Honey bees aren’t fooled by spring snow.

I have absolutely no concept of time, unlike honey bees, who use the sun’s position and their own internal clock to stay on top of their schedule. This week I don’t even know what season it is, what with both snowfall and thunderstorms. But honey bees know it’s spring because the daylight hours are increasing. They are starting to search for early pollen when the temperature rises above 50 degrees.

I’m hoping the bees will teach my kids about punctuality, because I’m totally failing them. Fiona has 92 tardies, and Myles isn’t far behind. Let’s just say, we’re not Swiss.  John, our resident timekeeper, reminds them to look at the clock instead of the comics in the morning. He spent years fuming at my inability to estimate time, until he learned to just stop asking. Because when I answer “I’ll be home in 10 minutes,” by 10 minutes, I mean “sometime before midnight.” But I found an upside to my inability to gauge time:  I don’t have a  degenerative disease!

I was jogging on a short route I’ve followed for years. I wear a watch to remind myself to be back home in time rouse the kids for school. The watch has been giving me hard data to suspect I have a feebling condition destined to restrict me to a labored crawl before my 50th. Specifically, it used to take me 30 minutes to run this route, but lately it’s been taking me much much longer, upwards of 45. I refined my diagnosis to a canine-born muscle eating parasite, because my slow-down started when we got Seamus. But this morning I ran the route in just 30 minutes. Seamus was, coincidentally, not with me. My science mind pieced it all together.  Seamus stops constantly to sniff, pee, lick. And I slow down to accommodate.  Cured!

I bumped into Sandy, a mom-friend  I hadn’t seen in months, on my way home. We chatted while waiting out the crosswalk light. She had her dog with her, so I thought she’d enjoy hearing about my brilliant discovery.

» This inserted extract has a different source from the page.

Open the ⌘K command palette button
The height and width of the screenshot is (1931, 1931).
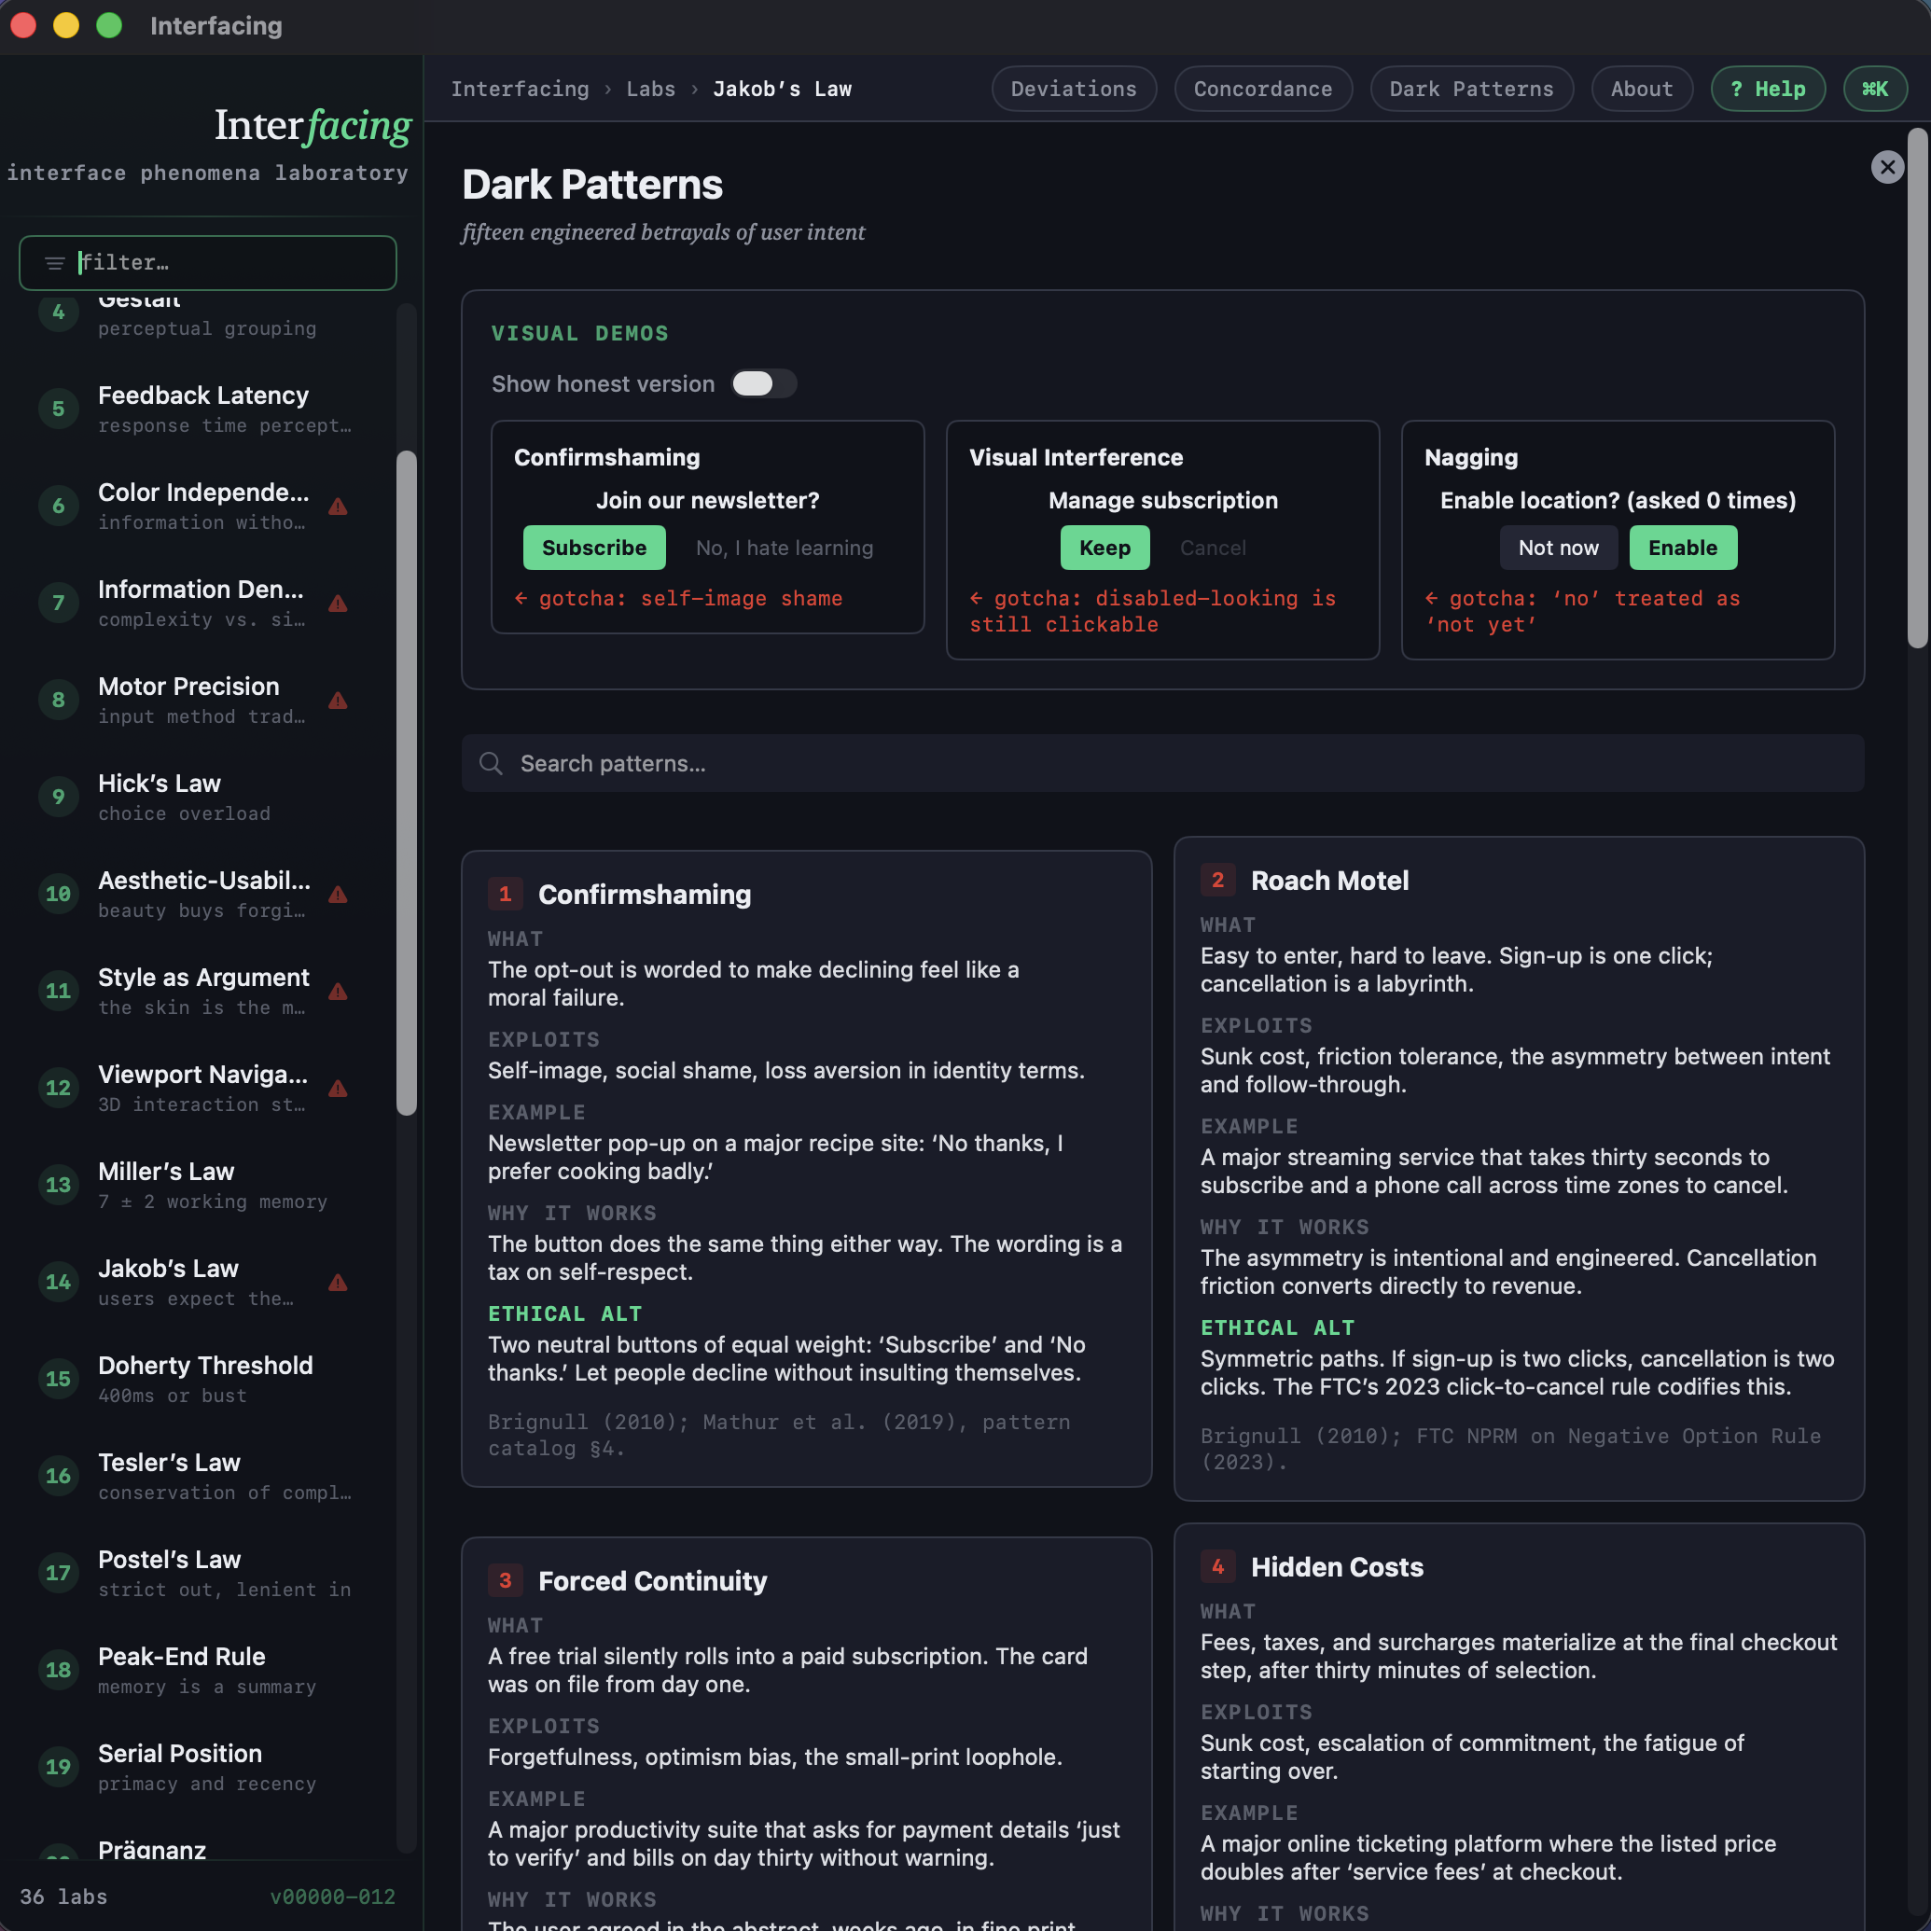tap(1874, 89)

“I even had a therapy plan,” I told her. “I decided I’d take whatever drugs I could get my hands on to stop my slow decline.” And medical marijuana. “But it turns out, I was just stopping for all the peeing and licking, you know, and not accounting for the time it added to my run.”  

“There is a device you can get to fix that peeing when you run,” she informed me.

I know people like her manage time much better than I do, so I was interested in her advice.

“Really,” I said. “Like a catheter and pouch, or something?” No way would Seamus leave a rig-up like that alone. He’d slurp it down and play fetch with the deflated bag. The more I thought about it, the worse an idea it seemed. I’d get the leash tangled in his tubing. I really couldn’t to that to him.

The light changed, and she ran in the opposite direction back to her house. “I’ll text you details,” she yelled.

“Great,” I shouted back. “See ‘ya.”

Man-o man, I’ll take my tardiness over her extreme time-control measures any day, I thought to myself. My phone vibrated in my pocket, and I read Sandy’s text: RECOMMEND PESSARY RING. GOOGLE IT.

Lovely. Why do I wonder why I don’t have more friends? Why!?! The woman knows I can’t tell time. And now she thinks I lick my own pee.